## MATERIAL PROVIDED
= = =

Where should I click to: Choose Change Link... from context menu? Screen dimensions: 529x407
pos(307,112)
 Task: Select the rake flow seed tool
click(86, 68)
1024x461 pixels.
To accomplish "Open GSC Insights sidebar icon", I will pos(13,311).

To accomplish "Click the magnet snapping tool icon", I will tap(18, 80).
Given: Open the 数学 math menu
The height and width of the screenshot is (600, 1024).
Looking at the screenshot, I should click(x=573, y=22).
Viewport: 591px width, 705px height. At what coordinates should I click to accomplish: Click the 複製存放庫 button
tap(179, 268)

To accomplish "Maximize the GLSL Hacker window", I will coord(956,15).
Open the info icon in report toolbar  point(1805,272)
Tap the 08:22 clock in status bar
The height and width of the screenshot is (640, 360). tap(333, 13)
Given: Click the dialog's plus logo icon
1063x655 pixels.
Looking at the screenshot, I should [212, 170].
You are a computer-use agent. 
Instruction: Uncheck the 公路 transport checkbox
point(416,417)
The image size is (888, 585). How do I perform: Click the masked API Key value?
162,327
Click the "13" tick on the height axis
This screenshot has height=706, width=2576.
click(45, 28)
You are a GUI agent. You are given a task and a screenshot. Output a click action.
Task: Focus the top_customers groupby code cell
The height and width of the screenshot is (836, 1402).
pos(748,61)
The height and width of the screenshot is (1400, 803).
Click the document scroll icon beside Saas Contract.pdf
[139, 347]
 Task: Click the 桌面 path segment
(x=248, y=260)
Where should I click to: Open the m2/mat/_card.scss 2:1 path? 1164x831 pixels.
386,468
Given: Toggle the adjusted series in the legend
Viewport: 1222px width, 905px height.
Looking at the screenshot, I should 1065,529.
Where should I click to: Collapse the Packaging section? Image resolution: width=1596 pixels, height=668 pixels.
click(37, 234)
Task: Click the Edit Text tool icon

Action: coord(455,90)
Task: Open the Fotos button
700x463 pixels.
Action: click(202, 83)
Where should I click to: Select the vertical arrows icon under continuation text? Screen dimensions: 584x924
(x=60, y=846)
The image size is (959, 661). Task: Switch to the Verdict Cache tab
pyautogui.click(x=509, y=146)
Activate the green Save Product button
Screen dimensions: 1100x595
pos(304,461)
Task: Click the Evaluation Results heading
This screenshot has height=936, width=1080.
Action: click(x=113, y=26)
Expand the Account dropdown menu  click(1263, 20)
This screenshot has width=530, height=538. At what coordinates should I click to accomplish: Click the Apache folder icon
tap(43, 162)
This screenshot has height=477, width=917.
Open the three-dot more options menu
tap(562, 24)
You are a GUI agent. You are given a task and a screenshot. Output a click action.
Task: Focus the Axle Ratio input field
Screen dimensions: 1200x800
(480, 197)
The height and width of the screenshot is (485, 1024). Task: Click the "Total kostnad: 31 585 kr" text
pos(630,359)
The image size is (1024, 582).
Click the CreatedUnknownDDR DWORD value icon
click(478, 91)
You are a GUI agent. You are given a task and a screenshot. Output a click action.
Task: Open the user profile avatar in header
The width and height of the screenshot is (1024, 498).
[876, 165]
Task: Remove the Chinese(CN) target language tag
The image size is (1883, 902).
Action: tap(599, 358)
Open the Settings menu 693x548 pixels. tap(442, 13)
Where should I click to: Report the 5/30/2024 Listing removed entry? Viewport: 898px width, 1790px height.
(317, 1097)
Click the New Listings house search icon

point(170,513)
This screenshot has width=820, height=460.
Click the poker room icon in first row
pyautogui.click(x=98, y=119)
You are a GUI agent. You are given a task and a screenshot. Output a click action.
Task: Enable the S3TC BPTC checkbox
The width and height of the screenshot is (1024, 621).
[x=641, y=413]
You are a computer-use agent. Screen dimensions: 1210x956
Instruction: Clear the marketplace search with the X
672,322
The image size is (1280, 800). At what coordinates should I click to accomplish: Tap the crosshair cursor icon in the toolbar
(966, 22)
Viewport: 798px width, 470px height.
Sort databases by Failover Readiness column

= = =

## WHAT YOU WILL DO
Starting from the line with "Instruction: Clear the" and ending with the final line of the data, quote every line exactly, both ends included.

## REPLY TO THE TASK
Instruction: Clear the marketplace search with the X
672,322
The image size is (1280, 800). At what coordinates should I click to accomplish: Tap the crosshair cursor icon in the toolbar
(966, 22)
Viewport: 798px width, 470px height.
Sort databases by Failover Readiness column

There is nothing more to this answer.